For an overview of the functionality, esp. of the profile definition document, see README.md.
This has been tested with Saxon HE 9.8.0.11 (Saxon9he.jar) on Ubuntu 14.04.2 LTS using GNU bash, version 4.3.11(1)-release (x86_64-pc-linux-gnu).
Create a working directory and copy the test file into it.
mkdir documents; mkdir documents/test
cp test/test.xml documents/test/
Create the wrapper stylesheets, in this example the "default" profile.
saxon9he.jar profiles/default/profile.xml xsl/make_xsl.xsl
Remove new lines and store to intermediate document:
saxon9he.jar documents/test/test.xml xsl/rmNl.xsl -o:documents/test/test_01_nlRmd.xml
Tokenize:
saxon9he.jar documents/test/test_01_nlRmd.xml profiles/default/wrapper_toks.xsl -o:documents/test/test_02_toks.xml
This creates an intermediate file with some additional meta-information on the tokens.

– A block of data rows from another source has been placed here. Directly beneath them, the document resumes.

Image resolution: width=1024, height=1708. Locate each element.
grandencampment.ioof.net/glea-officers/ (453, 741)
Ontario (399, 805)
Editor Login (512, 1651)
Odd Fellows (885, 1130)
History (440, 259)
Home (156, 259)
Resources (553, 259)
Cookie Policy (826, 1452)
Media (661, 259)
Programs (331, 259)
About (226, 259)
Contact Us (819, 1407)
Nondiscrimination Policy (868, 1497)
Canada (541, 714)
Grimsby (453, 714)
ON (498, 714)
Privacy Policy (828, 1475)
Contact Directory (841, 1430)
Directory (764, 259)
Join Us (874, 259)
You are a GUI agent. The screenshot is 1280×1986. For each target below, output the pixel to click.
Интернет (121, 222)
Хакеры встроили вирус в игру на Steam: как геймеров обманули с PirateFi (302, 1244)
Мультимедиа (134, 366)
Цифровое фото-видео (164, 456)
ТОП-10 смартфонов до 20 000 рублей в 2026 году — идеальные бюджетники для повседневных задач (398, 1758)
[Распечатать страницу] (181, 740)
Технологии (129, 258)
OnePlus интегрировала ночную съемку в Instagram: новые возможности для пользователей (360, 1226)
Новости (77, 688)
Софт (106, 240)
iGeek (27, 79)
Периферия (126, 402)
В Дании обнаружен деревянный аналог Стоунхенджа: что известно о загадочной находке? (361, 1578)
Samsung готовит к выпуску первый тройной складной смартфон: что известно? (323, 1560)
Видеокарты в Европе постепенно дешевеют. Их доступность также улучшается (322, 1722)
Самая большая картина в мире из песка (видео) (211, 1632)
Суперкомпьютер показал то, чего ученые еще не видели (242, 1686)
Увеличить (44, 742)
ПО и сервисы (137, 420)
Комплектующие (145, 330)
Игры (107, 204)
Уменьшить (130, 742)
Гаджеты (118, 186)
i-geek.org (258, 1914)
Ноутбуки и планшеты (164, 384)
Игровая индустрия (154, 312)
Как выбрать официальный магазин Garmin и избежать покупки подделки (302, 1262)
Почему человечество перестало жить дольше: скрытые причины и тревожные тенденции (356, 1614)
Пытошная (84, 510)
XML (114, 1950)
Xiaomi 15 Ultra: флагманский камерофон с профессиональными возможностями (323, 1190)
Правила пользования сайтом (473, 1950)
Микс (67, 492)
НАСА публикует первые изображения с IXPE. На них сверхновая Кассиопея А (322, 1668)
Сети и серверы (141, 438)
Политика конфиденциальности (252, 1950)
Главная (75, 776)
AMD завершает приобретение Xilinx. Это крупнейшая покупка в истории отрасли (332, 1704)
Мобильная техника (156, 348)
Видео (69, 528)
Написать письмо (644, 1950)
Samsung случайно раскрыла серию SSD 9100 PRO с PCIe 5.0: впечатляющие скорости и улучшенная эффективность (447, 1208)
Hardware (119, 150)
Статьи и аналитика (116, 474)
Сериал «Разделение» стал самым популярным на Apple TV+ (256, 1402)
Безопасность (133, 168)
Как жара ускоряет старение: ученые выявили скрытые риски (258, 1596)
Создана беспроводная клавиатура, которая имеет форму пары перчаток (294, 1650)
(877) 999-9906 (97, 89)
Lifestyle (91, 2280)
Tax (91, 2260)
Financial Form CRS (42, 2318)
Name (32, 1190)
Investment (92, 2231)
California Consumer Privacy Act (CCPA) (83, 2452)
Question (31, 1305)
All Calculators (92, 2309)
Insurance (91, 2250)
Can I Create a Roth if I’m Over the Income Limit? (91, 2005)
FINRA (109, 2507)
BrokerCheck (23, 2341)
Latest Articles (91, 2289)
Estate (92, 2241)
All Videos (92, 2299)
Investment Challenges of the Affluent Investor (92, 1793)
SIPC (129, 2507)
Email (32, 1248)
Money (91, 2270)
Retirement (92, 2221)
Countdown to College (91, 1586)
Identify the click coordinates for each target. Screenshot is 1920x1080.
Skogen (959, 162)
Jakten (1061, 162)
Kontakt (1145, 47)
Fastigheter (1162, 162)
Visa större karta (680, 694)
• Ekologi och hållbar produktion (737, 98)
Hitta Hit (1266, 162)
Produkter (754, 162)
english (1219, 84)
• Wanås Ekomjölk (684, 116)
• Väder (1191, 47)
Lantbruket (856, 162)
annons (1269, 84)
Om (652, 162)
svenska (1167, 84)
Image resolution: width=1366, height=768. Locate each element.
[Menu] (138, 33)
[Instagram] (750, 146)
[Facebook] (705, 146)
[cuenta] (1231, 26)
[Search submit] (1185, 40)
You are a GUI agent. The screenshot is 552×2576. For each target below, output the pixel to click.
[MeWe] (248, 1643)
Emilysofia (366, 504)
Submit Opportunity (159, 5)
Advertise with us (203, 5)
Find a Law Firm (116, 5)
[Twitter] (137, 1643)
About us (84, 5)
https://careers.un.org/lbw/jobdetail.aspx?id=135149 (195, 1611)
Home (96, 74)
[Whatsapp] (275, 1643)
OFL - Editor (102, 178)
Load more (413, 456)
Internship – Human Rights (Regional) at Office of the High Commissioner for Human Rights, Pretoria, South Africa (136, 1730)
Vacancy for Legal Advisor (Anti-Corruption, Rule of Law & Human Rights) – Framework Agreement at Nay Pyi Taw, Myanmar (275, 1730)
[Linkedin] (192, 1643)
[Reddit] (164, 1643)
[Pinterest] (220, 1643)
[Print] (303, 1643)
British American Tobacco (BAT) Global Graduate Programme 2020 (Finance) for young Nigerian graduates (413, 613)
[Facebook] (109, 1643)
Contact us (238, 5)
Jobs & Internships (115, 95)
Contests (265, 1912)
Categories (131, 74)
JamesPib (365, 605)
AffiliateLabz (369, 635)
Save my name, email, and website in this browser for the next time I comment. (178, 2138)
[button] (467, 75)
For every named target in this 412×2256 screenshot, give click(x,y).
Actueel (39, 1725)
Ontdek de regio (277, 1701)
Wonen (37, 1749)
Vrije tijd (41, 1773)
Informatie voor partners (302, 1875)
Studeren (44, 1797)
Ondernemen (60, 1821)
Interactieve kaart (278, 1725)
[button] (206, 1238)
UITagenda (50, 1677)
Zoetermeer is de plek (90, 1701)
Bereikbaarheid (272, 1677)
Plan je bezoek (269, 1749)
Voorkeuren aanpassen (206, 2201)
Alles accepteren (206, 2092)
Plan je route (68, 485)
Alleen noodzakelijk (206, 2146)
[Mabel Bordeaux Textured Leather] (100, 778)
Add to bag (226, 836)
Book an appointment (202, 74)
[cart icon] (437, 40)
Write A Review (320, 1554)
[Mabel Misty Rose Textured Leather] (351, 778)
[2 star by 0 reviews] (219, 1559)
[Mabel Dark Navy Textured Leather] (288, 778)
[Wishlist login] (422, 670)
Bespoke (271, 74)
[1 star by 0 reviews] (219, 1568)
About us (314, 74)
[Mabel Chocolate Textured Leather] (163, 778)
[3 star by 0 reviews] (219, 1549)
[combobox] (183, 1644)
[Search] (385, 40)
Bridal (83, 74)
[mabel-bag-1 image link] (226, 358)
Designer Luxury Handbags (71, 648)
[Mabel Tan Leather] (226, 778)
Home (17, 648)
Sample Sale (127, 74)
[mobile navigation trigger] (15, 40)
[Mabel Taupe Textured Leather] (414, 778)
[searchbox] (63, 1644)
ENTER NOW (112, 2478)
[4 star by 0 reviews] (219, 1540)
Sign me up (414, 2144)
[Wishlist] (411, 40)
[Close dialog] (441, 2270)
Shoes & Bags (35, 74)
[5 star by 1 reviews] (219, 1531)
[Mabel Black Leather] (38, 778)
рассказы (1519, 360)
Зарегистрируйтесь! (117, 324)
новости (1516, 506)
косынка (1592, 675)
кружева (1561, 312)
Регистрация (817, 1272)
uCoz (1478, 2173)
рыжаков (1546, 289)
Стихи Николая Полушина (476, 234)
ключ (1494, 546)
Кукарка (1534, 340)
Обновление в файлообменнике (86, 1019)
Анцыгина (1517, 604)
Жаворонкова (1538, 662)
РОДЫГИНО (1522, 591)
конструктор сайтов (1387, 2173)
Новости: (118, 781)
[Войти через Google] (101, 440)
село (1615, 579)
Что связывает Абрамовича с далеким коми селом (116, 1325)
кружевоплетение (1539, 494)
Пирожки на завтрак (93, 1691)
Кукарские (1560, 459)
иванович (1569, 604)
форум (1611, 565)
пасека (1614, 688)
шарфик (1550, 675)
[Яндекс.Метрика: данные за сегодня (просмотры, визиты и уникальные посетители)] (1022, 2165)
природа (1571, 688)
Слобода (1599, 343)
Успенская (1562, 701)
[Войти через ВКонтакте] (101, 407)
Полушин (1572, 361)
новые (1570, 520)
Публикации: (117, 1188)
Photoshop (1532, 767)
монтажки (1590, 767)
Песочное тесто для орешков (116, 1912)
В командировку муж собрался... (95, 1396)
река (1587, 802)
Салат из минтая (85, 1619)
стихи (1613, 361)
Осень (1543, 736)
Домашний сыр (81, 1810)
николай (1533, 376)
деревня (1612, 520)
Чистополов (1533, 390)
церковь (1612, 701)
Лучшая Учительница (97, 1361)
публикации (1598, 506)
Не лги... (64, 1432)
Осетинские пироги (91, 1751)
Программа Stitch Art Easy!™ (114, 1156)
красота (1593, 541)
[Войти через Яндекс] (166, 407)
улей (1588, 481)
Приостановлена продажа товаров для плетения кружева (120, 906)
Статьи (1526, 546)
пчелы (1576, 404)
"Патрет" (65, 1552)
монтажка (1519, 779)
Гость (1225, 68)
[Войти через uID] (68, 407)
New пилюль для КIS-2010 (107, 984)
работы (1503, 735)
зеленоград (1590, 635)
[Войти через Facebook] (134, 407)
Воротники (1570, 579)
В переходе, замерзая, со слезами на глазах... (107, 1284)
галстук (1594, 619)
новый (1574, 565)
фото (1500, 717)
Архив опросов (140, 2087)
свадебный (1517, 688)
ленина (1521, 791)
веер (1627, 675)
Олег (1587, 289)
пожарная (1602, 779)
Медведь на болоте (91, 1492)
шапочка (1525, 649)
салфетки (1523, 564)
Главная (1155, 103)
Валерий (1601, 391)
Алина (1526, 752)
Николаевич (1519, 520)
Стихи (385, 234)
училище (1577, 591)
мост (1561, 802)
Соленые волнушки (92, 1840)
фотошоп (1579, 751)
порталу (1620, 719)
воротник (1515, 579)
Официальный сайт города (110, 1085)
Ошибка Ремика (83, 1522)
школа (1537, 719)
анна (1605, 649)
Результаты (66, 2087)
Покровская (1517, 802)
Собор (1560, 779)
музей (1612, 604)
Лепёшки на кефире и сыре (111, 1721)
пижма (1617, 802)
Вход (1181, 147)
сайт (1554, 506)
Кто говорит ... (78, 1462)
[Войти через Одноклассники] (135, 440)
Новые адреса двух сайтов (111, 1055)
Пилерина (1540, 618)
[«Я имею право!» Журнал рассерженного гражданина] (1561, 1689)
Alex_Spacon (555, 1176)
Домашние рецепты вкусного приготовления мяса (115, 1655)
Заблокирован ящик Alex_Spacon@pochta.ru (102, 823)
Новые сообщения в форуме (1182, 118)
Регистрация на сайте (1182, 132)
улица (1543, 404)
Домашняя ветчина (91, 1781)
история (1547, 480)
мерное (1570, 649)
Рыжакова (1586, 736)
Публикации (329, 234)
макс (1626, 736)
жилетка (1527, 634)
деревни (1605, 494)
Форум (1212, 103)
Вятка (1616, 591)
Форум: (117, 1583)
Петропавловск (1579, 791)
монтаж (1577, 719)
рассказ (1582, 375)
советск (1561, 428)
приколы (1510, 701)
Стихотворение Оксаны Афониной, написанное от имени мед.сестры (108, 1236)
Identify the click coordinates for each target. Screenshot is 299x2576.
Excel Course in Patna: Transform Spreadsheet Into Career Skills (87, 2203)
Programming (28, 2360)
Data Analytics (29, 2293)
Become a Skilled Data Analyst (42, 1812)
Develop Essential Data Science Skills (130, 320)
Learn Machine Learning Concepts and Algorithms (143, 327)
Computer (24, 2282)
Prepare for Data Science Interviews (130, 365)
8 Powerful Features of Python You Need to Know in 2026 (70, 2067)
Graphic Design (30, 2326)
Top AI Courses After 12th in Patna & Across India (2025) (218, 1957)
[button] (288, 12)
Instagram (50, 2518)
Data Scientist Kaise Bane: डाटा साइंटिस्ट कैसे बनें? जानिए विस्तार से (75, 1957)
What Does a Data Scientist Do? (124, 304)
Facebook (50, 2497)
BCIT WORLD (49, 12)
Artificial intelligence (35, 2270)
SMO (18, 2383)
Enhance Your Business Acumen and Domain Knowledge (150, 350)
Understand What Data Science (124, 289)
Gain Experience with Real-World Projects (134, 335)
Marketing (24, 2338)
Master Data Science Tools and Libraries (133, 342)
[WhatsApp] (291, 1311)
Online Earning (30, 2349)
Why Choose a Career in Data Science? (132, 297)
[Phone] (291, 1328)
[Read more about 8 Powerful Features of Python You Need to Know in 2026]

Add Part-Attributes and explicit token links:
saxon9he.jar documents/test/test_02_toks.xml profiles/default/wrapper_addP.xsl -o:documents/test/test_tokenized.xml
This step returns you input document with added tokens. Depending on your needs, you can further process this document:
NLP applications like taggers mostly operate on so called verticals, i.e. rather flat token sequences in plain text, which can contain only select structure elements. To get there, we first create a vertical in XML, merging any partial tokens into single <w>
-elements:
saxon9he.jar documents/test/test_tokenized.xml profiles/default/wrapper_tei2vert.xsl -o:documents/test/test_vert.xml
Based on Step 6, we then create a vertical in text format:
saxon9he.jar documents/test/test_tokenized.xml profiles/default/wrapper_tei2vert.xsl -o:documents/test/test_vert.xml
There is a quickly-hacked shell script named xtx.sh
which provides some shortcuts to the above-mentioned procedure.
>.\xtx.sh
xtx.sh - a shell script frontend for xml tokenization
=====================================================
Parameters:
-p / --profile: The name of the tokenization profile. (MANDADORY)
-i / --input: The path to the XML document to be tokenized.
-o / --output: The path to the tokenized dokument. If not given, the scripts outputs to the shell.
-f / --format: One of 'makeXSL', 'get-profile','rmNl', 'tokenize', 'vert-xml' or 'vert-txt' (MANDADORY)
* makeXSL: Re-compile the wrapper stylesheets (done automatically, if the profile definition document has changed).
* get-profile: Return the XML definition of the tokenizeation profile.
* rmNl: Return the input document with pretty-print newlines stripped
* tokenize: Return the input document with added tokens.
* vert-xml: Return a vertical of the tokens as an XML tokument.
* vert-txt: Return a vertical of the tokens as a text file.
-s/ --saxon: The path to a JAR distribution of the Saxon XSLT Processor. If this is not set, Saxon 9 HE (saxon9he.jar) must be present in your $PATH for this script to work.
>./xtx.sh -m tokenize -p default -i test/test.xml -o test/test_tokenized.xml --saxon ../saxon/saxon9he.jar
This means that you:
- want to tokenize the test document
test/test.xml
- using the
default
profile - your Saxon JAR is located in
../saxon
- and you want to output the result to
test/test_tokenized.xml
.